Segment Open

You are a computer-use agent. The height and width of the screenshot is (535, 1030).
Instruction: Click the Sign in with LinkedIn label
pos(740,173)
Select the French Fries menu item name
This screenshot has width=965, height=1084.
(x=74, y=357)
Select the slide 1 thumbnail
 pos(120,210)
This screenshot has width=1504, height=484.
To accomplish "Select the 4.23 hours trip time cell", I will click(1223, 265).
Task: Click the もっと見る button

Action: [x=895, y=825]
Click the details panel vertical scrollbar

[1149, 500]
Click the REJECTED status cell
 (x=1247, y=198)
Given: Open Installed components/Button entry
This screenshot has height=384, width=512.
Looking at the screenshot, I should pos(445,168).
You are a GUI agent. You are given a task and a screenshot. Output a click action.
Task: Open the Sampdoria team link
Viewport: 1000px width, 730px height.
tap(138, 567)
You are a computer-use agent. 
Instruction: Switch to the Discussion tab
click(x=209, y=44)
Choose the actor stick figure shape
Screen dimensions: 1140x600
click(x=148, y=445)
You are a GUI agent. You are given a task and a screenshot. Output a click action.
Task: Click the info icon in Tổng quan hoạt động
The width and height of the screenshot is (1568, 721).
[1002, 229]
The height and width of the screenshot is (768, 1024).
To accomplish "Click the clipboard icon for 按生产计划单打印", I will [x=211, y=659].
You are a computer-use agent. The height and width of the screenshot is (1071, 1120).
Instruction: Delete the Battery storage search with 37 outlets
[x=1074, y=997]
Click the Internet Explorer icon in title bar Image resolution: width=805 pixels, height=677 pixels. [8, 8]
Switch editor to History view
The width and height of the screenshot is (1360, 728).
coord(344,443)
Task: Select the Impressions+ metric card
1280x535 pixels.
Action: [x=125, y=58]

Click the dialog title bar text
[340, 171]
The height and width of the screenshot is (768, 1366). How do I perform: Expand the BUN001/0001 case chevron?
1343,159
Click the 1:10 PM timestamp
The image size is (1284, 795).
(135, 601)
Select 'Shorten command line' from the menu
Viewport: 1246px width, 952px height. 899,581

Segment Closed

What the task asks
Return, word for word, every line from the line with "Switch editor to History view" to the final line of the data.

Written answer
Switch editor to History view
The width and height of the screenshot is (1360, 728).
coord(344,443)
Task: Select the Impressions+ metric card
1280x535 pixels.
Action: [x=125, y=58]

Click the dialog title bar text
[340, 171]
The height and width of the screenshot is (768, 1366). How do I perform: Expand the BUN001/0001 case chevron?
1343,159
Click the 1:10 PM timestamp
The image size is (1284, 795).
(135, 601)
Select 'Shorten command line' from the menu
Viewport: 1246px width, 952px height. 899,581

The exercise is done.